Although there was no consistent trend in the number of tests performed each year for HCV infection in the HOPS, the proportion of all HCV infection tests performed that were follow-up tests for patients with documented HCV-negative serostatus increased dramatically from 2.4% (3/124) in 1996 to 75.0% (417/556) in 2007.
From 1996 to 2007, there were a total of 1115 HCV infections identified among 4606 patients ever tested for HCV infection for an overall period prevalence of 24.2%. Among these 1115 infections, 805 were identified among patients whose HCV status was negative or unknown at HOPS enrollment and 310 represented patients known to have HCV infection at enrollment. The prevalence of HCV infection decreased from 36.7% in 1996 to 19.7% in 2007 (Fig. 1). Significant decreases (P < 0.01) were observed within most demographic and risk group strata from 1996 to 2000, with the exception of IDU (P = 0.32) and HRH (P = 0.36) patients (Fig. 3). Across the study period, prevalence of HCV infection remained consistently greater among patients ≥45 years old at HOPS entry compared with those aged 35-44 years and those aged <35 years at HOPS entry (41.5% vs. 40.3% and 31.9%, respectively, in 1996 and 24.2% vs. 22.0% and 13.8% in 2007), among females compared with males (29.9% vs. 22.5% for period 1996-2007), among blacks and Hispanics compared with whites (30.2% and 28.6% vs. 18.9% for 1996-2007), among IDU compared with HRH and MSM (80.8% vs. 18.1% and 10.2% for 1996-2007), and among publicly insured patients compared with privately insured patients (31.9% vs. 14.3% for 1996-2007).
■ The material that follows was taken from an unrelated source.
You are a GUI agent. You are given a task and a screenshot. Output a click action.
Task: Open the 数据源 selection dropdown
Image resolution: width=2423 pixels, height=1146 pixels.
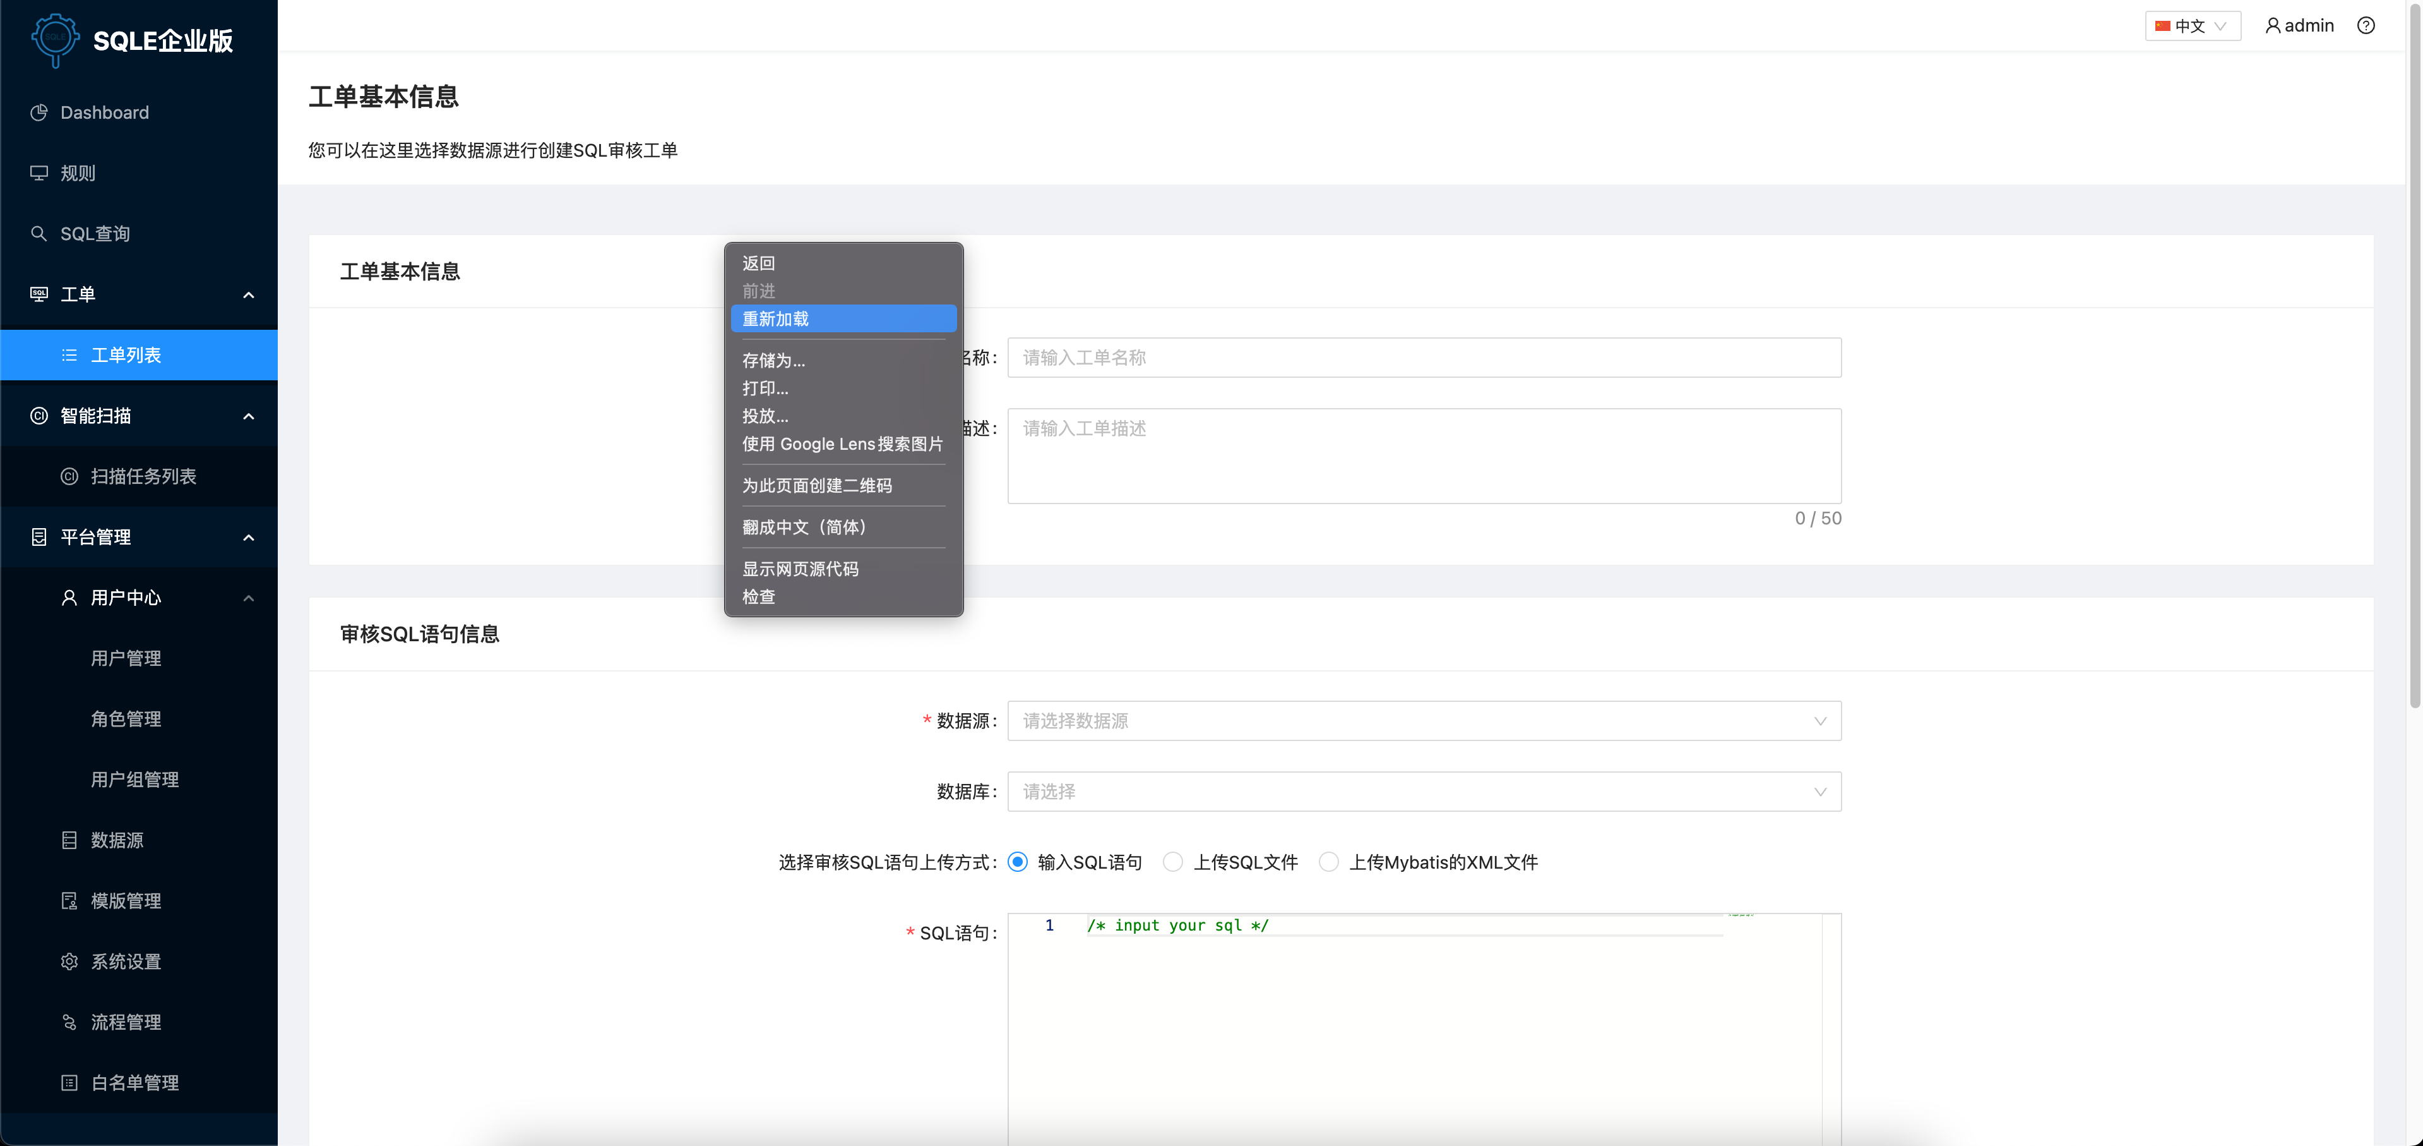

To our knowledge, this study is the largest recent evaluation of trends in testing for and prevalence of HCV infection among a heterogeneous cohort of HIV-infected persons with long-term follow-up in the United States. We found that among patients active in the HOPS anytime from 1996 to 2007, the proportion of patients tested for HCV infection increased approximately 8-fold (from 10.7% to 76.6%) and the prevalence of HCV infection decreased almost 50% (from 36.7% to 19.7%). Patients were more likely to be tested for HCV infection if they were older than 35 years, were of nonwhite race or Hispanic ethnicity, were classified IDU or HRH, or had been followed more than 3 years in the HOPS. The increase in testing for HCV infection between 1996 and 2001 coincided with the 1999 release of guidelines that recommended universal testing of all HIV-infected persons; however, much of the increase actually occurred before their publication.31 Although recommendations for retesting known HCV-seronegative HIV-infected patients are not established, the fraction of all HCV tests performed annually in the HOPS for patients who had previously tested negative steadily increased from 1996 to 2007.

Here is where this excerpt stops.